This is why you never count Microsoft down or out of the game


Windows 7 proved it.

Xbox, even though it took a number of years and a lot of money, proved.

Bing, even though it will probably take a few years and a lot of money, could prove it as well.

Windows Phone 7 Series could very prove it as well.

Microsoft may, and does, screw up sometimes but when it finds itself backed into a corner the company has shown that you are stupid to count them out of the game regardless of the arena.

In Barcelona today Microsoft set the mobile world on its collective ear as it presented its next mobile operating system to the world. While I have talked about the possibility of this exact scenario happening on a couple of podcasts with Sean P. Aune just about everyone in the industry was willing to bury Microsoft as a mobile has-been.

It is evident from the many blog posts written following Steve Ballmer’s presentation that this fundamental shift by Microsoft caught more than few by surprise but at the same time has done something that Microsoft isn’t known for – got them excited. When you have someone like Matt Buchanan at Gizmodo suggest in a post that everything is different now you know that Microsoft has gotten peoples attention – and in a good way

It’s astounding that until this moment, three years after the iPhone, the biggest software company in the world basically didn’t compete in mobile. Windows Phone 7 Series is more than the Microsoft smartphone we’ve been waiting for. Everything’s different now.

Today, at Mobile World Congress in Barcelona, Microsoft is publicly previewing Windows Phone 7 for the first time. The brand new, totally fresh operating system will appear in phones this year, but not until the holidays. All of the major wireless carriers and every likely hardware maker are backing it, and they’d be stupid not to. It’s awesome.

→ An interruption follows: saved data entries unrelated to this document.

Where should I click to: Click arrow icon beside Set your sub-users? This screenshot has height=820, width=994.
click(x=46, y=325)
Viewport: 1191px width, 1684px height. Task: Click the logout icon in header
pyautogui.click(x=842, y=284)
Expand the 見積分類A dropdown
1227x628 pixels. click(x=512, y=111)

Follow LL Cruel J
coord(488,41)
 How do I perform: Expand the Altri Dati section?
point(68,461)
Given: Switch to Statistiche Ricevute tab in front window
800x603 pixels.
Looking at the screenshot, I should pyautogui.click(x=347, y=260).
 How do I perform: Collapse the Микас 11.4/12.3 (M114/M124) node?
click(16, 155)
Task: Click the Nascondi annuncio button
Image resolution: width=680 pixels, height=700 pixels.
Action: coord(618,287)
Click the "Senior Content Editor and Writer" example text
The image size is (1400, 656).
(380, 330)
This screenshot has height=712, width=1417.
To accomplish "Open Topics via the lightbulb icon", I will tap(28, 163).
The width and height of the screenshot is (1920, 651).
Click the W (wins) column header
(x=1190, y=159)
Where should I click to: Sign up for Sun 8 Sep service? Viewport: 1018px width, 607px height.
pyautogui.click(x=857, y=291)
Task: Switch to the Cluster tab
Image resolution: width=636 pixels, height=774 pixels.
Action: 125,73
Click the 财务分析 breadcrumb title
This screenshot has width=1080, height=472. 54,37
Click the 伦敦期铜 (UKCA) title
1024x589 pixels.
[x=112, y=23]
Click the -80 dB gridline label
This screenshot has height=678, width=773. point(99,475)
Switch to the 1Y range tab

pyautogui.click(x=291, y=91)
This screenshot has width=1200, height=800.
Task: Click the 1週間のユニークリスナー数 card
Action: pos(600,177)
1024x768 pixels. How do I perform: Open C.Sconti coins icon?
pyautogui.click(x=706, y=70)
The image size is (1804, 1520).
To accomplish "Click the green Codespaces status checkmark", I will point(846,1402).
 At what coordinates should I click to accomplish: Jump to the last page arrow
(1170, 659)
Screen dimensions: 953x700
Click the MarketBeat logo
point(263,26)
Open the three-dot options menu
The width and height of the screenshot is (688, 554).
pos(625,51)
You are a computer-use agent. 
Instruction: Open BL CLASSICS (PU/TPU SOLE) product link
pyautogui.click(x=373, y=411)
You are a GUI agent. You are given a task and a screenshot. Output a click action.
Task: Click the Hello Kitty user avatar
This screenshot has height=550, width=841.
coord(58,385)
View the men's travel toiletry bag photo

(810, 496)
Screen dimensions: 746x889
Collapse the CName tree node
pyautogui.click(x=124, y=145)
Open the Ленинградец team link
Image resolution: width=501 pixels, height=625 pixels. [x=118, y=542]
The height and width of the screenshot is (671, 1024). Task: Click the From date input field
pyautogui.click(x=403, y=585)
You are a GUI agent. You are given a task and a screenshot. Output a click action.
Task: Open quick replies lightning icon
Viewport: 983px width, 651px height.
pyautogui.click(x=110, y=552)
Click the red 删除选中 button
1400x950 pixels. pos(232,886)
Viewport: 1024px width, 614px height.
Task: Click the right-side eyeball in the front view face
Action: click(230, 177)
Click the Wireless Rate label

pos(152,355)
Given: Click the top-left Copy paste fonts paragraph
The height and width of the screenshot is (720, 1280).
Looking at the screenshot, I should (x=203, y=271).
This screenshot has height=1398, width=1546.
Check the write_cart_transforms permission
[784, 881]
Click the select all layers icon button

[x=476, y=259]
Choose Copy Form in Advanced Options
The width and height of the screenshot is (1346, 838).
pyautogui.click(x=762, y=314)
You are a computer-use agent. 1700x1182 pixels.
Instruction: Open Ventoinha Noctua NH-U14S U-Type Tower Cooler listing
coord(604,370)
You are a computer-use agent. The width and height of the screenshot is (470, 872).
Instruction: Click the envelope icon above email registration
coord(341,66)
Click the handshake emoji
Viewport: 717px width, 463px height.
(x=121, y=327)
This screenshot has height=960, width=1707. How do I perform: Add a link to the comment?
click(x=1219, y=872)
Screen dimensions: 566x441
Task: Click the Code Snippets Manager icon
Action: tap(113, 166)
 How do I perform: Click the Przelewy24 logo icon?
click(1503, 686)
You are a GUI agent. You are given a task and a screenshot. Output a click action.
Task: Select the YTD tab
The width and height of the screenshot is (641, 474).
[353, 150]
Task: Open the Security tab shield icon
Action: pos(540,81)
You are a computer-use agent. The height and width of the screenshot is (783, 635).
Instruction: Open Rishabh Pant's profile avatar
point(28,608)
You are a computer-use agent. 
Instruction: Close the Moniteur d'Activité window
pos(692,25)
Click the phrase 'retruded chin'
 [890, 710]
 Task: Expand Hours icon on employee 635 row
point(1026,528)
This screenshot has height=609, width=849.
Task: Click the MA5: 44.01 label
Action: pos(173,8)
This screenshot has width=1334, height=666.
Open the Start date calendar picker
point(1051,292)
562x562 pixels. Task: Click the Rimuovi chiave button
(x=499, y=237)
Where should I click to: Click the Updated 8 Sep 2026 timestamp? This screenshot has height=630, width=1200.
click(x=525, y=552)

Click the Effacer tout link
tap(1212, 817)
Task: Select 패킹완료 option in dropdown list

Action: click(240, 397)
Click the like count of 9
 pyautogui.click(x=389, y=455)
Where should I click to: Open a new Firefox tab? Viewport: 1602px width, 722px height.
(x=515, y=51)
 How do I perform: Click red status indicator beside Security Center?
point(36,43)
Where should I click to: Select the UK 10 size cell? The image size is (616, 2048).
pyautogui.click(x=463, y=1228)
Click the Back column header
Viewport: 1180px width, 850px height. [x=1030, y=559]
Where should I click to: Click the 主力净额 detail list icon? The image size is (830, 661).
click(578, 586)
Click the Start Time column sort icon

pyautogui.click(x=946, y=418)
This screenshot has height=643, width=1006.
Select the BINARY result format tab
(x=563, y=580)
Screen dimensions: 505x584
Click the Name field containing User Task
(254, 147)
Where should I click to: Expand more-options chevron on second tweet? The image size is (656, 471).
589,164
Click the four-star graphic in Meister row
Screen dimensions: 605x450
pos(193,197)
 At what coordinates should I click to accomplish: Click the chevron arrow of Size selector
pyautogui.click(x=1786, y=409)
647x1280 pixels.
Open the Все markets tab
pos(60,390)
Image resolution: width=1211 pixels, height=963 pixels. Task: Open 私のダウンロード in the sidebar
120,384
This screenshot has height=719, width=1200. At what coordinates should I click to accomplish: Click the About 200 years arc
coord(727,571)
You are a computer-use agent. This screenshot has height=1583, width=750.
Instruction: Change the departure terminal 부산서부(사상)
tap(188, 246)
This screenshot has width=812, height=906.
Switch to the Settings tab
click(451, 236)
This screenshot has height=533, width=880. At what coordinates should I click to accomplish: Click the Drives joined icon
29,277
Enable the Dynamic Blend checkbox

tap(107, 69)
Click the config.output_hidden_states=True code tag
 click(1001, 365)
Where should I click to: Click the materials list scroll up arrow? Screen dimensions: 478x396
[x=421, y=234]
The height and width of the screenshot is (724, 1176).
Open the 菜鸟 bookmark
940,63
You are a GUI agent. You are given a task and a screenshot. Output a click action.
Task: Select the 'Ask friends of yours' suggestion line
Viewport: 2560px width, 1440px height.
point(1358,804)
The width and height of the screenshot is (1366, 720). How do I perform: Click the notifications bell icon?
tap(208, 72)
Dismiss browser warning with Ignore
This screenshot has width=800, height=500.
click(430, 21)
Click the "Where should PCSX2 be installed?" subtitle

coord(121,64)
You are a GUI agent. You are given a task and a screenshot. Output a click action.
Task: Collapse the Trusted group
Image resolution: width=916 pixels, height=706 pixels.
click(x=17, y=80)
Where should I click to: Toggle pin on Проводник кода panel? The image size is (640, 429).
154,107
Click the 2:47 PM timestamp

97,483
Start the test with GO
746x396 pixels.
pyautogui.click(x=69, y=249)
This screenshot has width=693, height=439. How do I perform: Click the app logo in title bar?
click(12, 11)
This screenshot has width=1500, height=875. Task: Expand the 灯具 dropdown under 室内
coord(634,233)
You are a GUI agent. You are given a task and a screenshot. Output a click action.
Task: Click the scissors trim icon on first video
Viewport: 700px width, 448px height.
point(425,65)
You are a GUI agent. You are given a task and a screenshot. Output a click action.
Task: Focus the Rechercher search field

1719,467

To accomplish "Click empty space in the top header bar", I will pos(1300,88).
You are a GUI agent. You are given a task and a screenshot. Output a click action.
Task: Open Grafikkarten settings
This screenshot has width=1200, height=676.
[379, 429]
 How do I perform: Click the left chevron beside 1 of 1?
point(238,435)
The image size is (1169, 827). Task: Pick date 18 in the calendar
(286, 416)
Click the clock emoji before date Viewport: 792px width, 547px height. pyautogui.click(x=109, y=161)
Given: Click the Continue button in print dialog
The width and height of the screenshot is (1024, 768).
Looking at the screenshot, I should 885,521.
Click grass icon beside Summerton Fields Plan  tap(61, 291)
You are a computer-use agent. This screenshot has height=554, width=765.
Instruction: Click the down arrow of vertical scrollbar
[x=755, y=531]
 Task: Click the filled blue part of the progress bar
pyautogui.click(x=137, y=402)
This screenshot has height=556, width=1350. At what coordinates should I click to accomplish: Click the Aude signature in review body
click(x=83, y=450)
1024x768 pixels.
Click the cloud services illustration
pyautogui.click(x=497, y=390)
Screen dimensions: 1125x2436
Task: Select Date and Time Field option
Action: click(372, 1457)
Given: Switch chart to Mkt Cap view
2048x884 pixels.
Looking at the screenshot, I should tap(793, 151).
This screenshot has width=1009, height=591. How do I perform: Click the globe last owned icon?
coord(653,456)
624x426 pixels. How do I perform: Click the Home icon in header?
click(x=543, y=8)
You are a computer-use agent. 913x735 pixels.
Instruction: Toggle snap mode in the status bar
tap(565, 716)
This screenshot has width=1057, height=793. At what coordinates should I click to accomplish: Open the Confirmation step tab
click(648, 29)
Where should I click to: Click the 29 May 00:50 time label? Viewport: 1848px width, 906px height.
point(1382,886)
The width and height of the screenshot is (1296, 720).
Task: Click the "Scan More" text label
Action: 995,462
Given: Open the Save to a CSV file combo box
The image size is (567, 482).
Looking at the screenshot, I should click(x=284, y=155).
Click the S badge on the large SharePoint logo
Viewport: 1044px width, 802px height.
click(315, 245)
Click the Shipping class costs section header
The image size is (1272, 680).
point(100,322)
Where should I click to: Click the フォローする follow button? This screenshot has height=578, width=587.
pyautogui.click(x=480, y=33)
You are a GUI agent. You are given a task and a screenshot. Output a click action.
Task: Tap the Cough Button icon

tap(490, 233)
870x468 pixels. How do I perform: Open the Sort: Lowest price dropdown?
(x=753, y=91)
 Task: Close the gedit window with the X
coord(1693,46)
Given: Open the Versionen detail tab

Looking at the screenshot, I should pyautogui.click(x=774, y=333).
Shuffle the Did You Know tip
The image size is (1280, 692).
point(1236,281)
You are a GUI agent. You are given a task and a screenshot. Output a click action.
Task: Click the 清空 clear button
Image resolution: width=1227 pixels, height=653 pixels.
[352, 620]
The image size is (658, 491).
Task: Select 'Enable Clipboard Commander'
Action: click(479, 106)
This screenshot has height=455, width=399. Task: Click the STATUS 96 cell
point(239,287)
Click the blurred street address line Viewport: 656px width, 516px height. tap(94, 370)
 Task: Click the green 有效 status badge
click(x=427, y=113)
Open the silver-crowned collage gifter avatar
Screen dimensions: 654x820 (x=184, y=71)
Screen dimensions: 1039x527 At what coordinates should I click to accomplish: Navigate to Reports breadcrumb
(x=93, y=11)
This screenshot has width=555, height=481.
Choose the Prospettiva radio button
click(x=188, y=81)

Joshua Topolsky at Engadget puts it this way

Forget everything you know about Windows Mobile. Seriously, throw the whole OS concept in a garbage bin or incinerator or something. Microsoft has done what would have been unthinkable for the company just a few years ago: started from scratch. At least, that’s how things look (and feel) with Windows Phone 7 Series. This really is a completely new OS — and not just Microsoft’s new OS, it’s a new smartphone OS, like webOS new, like iPhone OS new. You haven’t used an interface like this before (well, okay, if you’ve used a Zune HD then you’ve kind of used an interface like this).

Devindra Hardawar from VentureBeat has this to say about today’s news

In one fell swoop, Microsoft has reclaimed its relevance in the mobile market. This morning, the company unveiled Windows Phone 7 Series, its slick and modern upgrade to the aging Windows Mobile platform, at the Mobile World Congress in Barcelona. We’ve speculated that whatever MS revealed at MWC would be the company’s last chance to make an impact in the mobile space — and from the looks of it, Microsoft is not wasting the opportunity.

Long Zheng provides us with a taste of what is coming in a Flickr slideshow

Granted we will have to wait until the holiday season to see if the consumers like what Microsoft has done but for right now the company has told the world, and most importantly the tech pundits, never count us out.